[Source records]
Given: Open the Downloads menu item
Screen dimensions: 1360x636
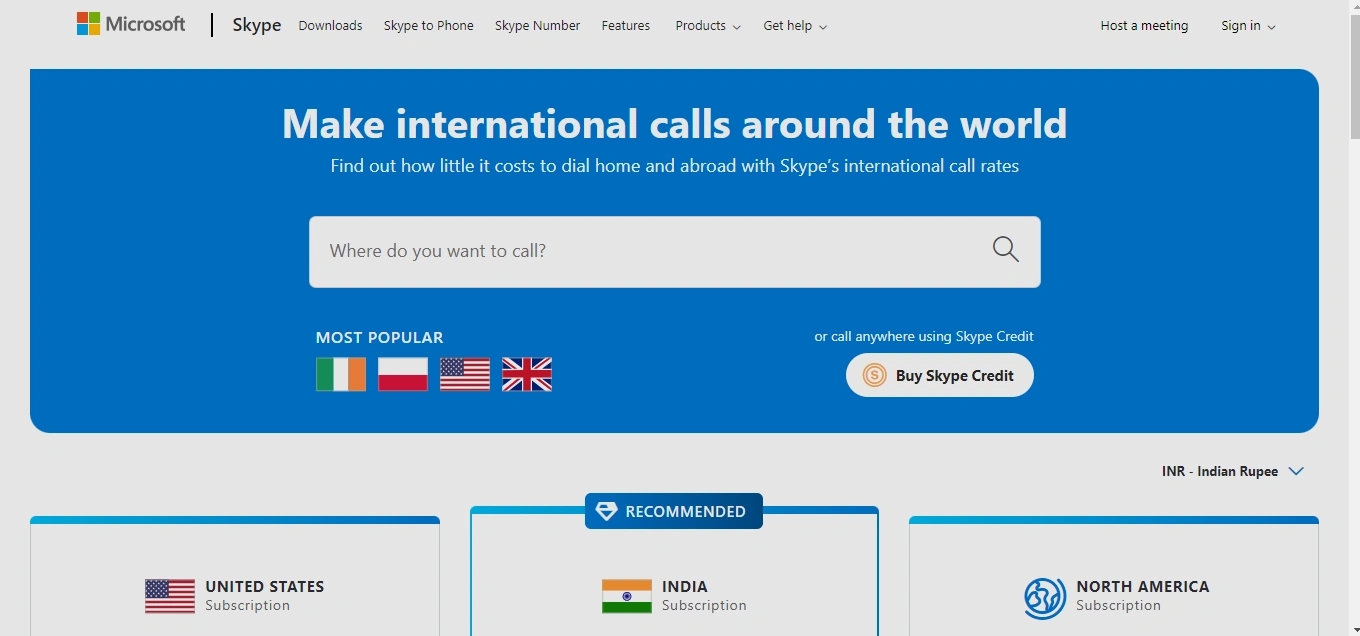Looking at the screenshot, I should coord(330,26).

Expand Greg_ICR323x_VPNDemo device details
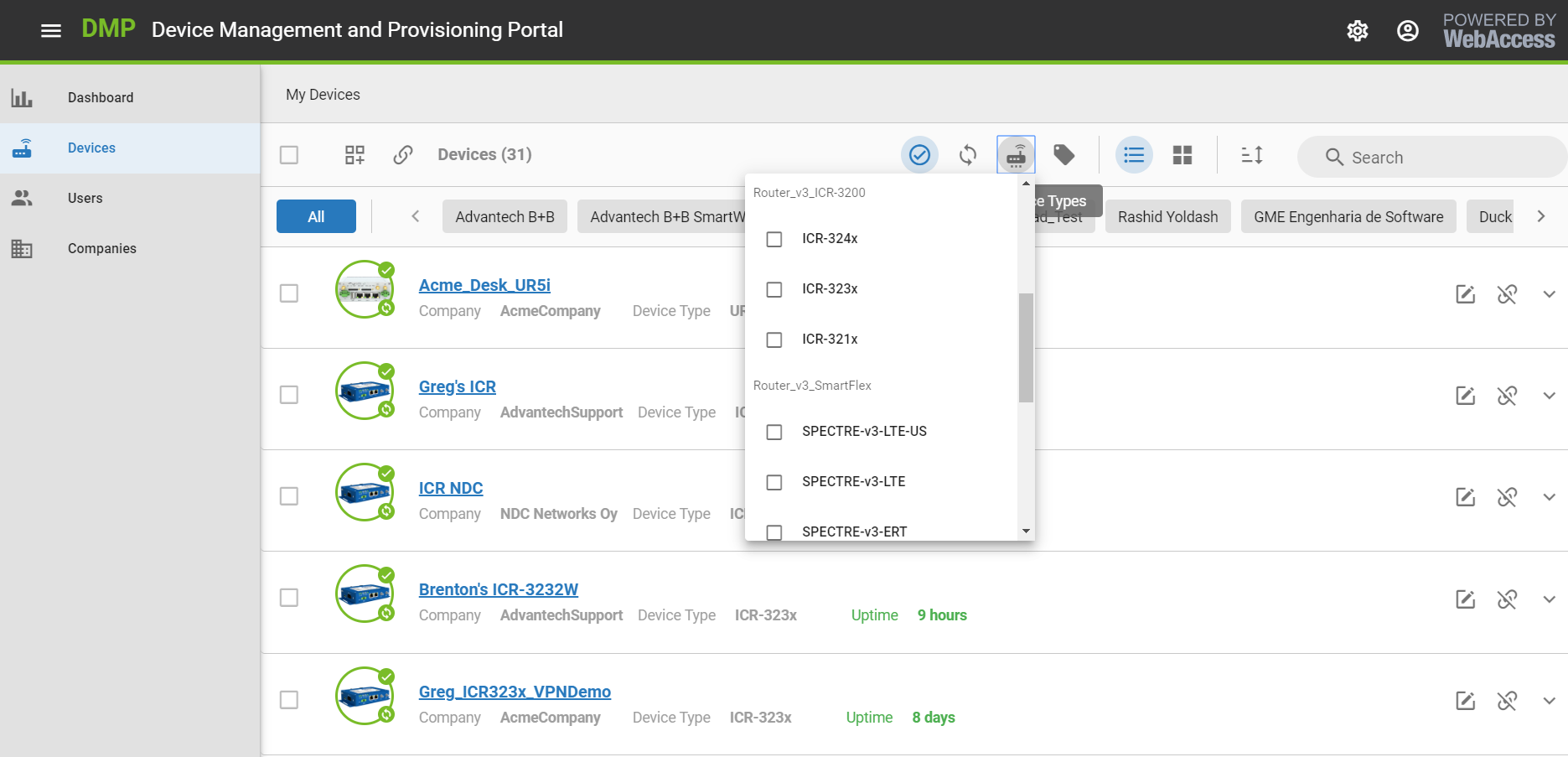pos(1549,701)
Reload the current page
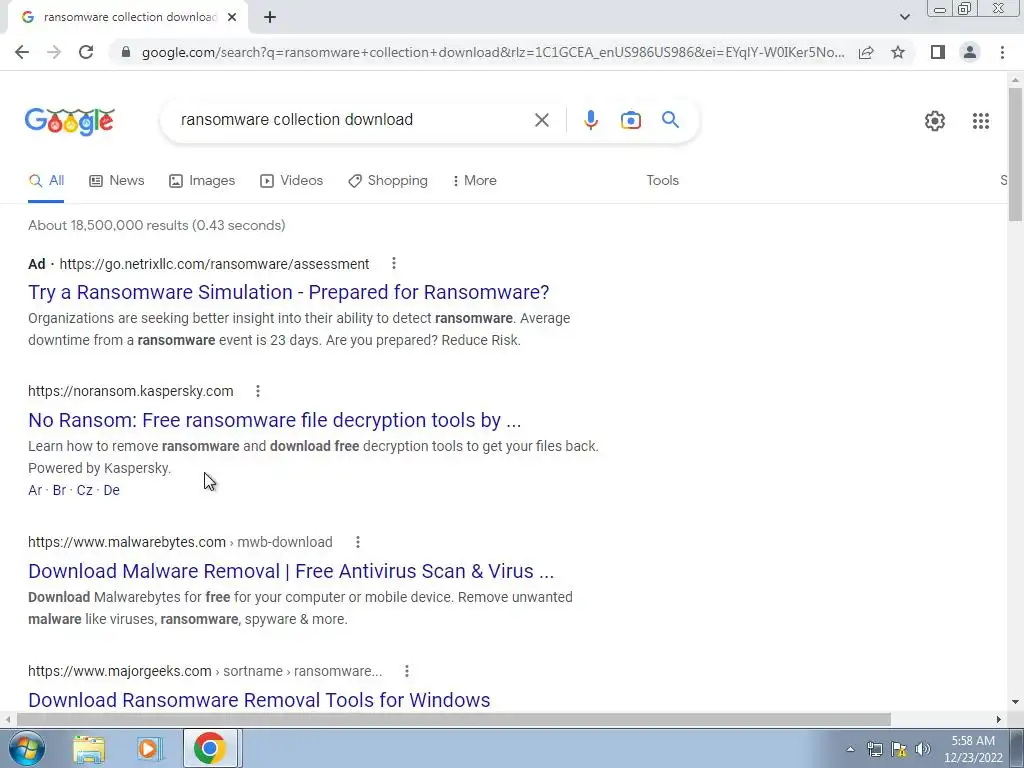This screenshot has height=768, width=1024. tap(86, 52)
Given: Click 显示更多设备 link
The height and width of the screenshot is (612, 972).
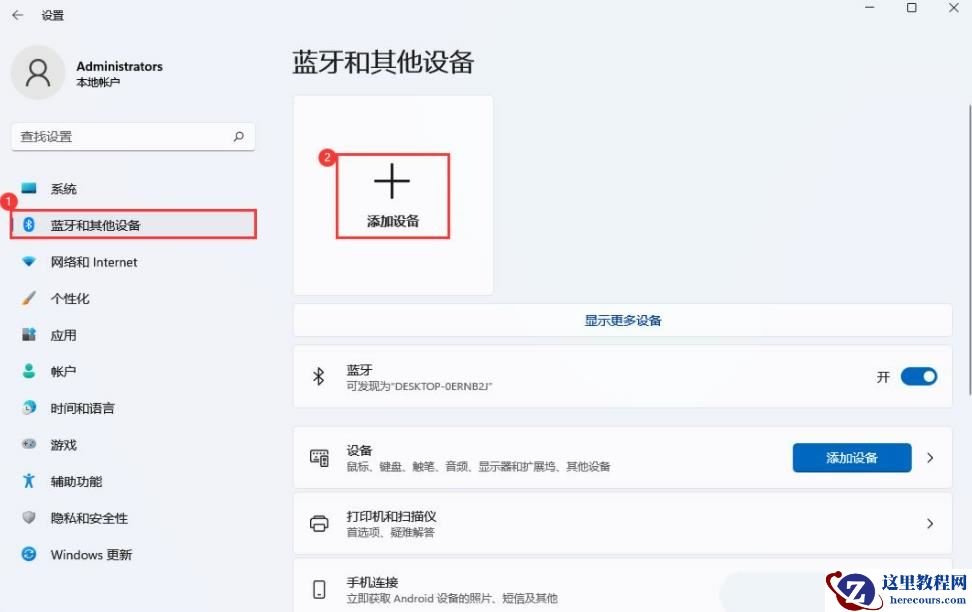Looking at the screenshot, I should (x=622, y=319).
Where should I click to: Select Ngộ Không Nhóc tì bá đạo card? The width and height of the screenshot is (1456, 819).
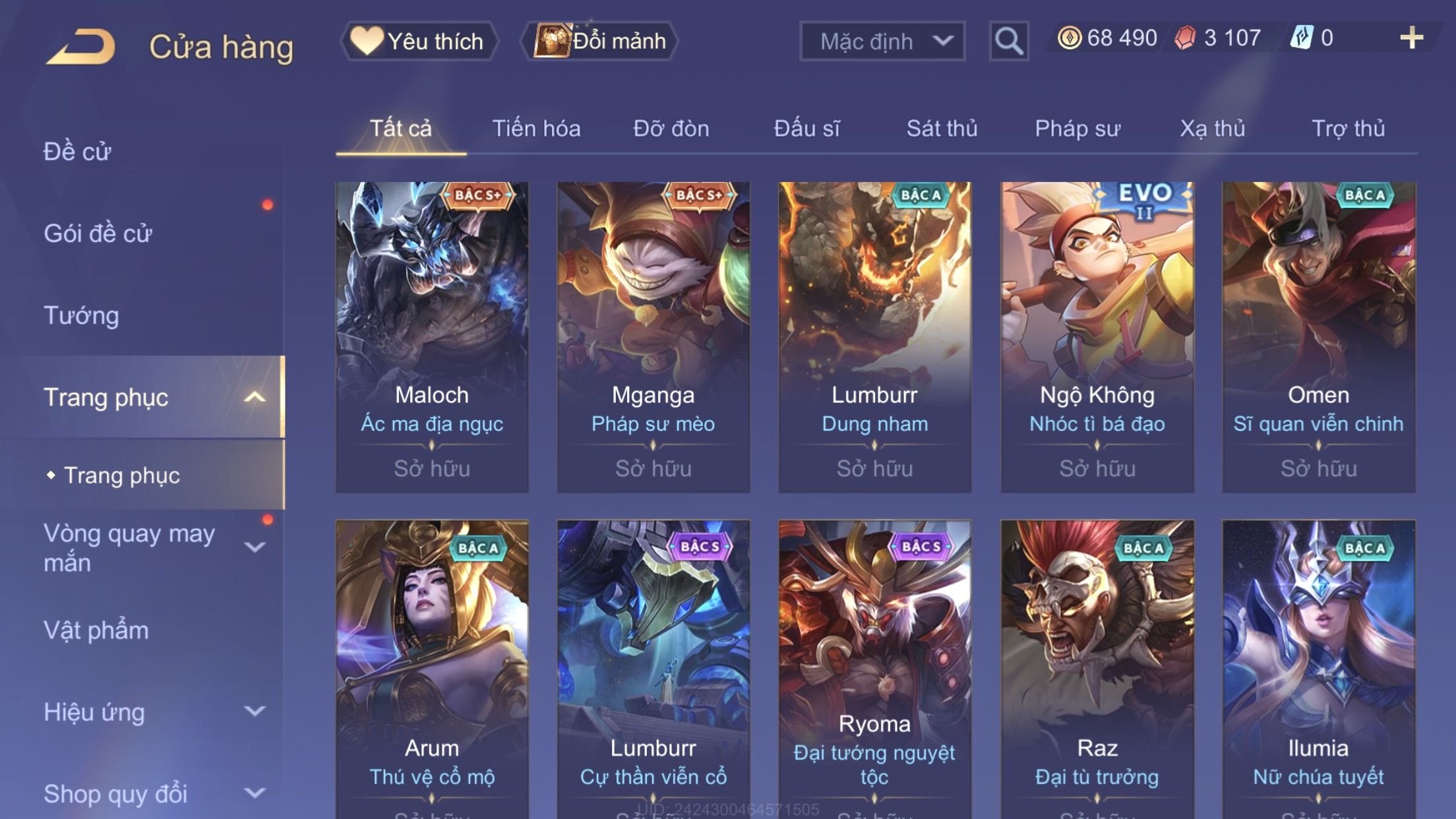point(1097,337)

==

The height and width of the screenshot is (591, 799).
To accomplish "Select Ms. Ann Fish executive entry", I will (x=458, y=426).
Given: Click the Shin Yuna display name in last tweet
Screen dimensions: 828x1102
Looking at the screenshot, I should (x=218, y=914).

**DIRECTIONS**.
A single number, please: how many lines in the data above contain the string "Given"?

**ANSWER FOR THE TASK**.
3